Look below for the line with "Where should I", then repeat it and all lines after it, exactly, minus any pictures.

▶ [Dataset]:
··········
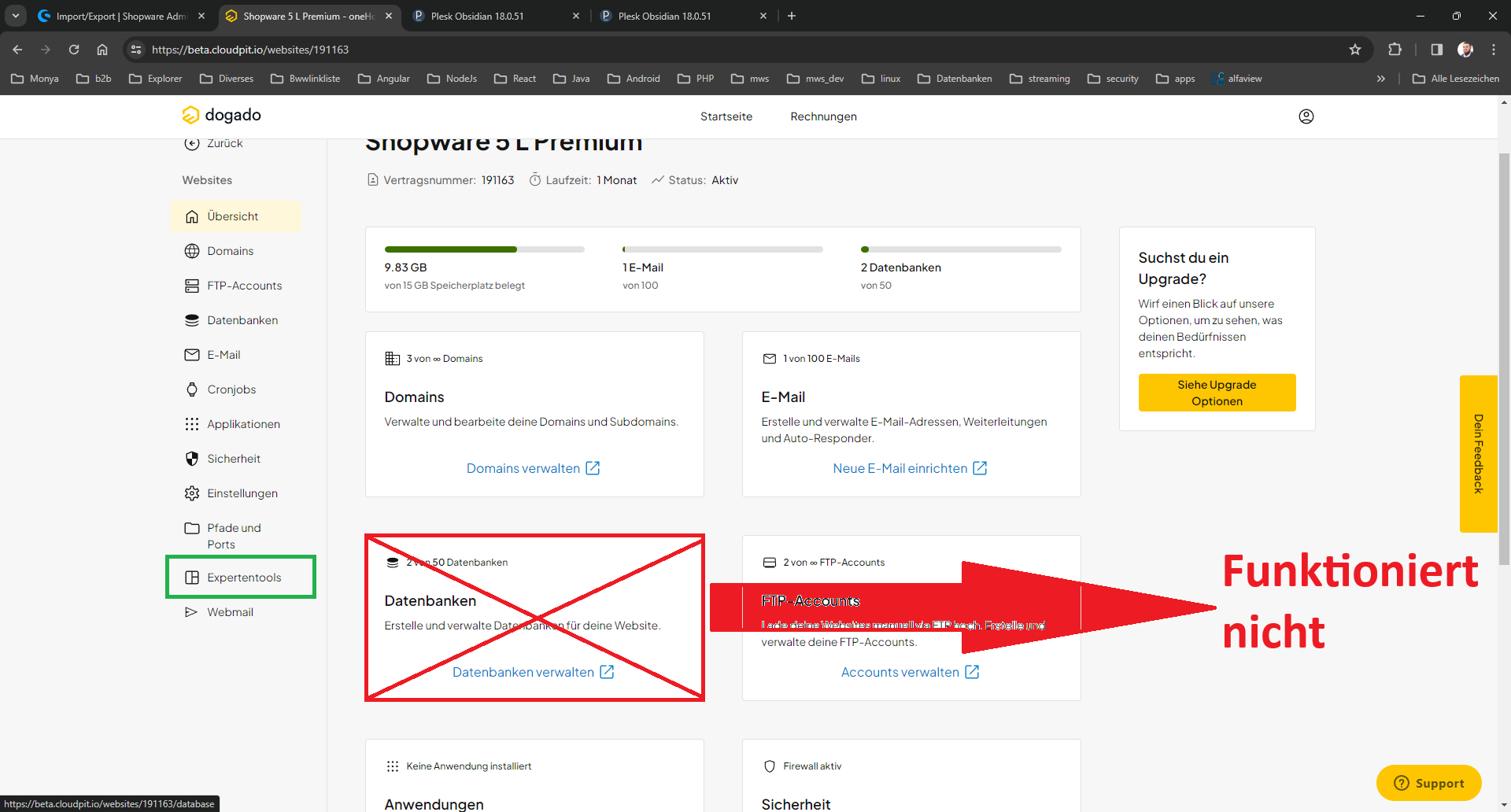Open Expertentools in the sidebar

pos(243,578)
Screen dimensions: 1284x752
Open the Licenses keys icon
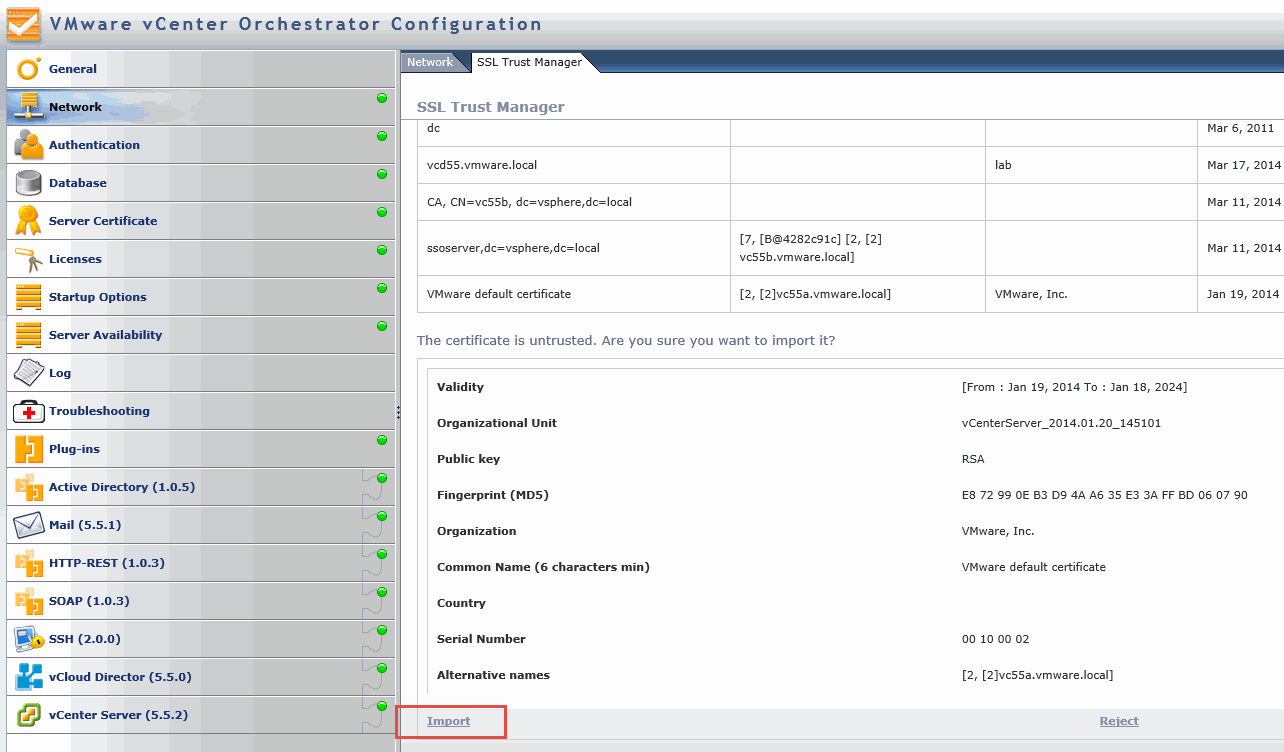[x=29, y=259]
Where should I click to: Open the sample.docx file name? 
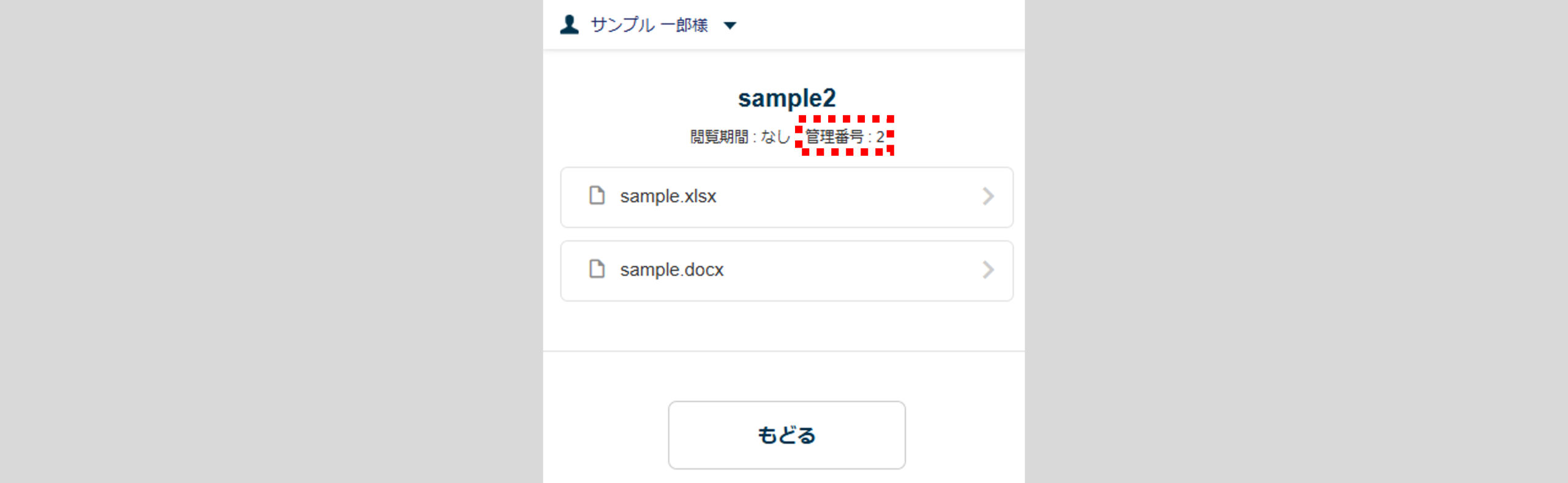[x=671, y=270]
··········
▶ [Reply]:
Where should I click to: Open the sample.docx file name? 
[x=671, y=270]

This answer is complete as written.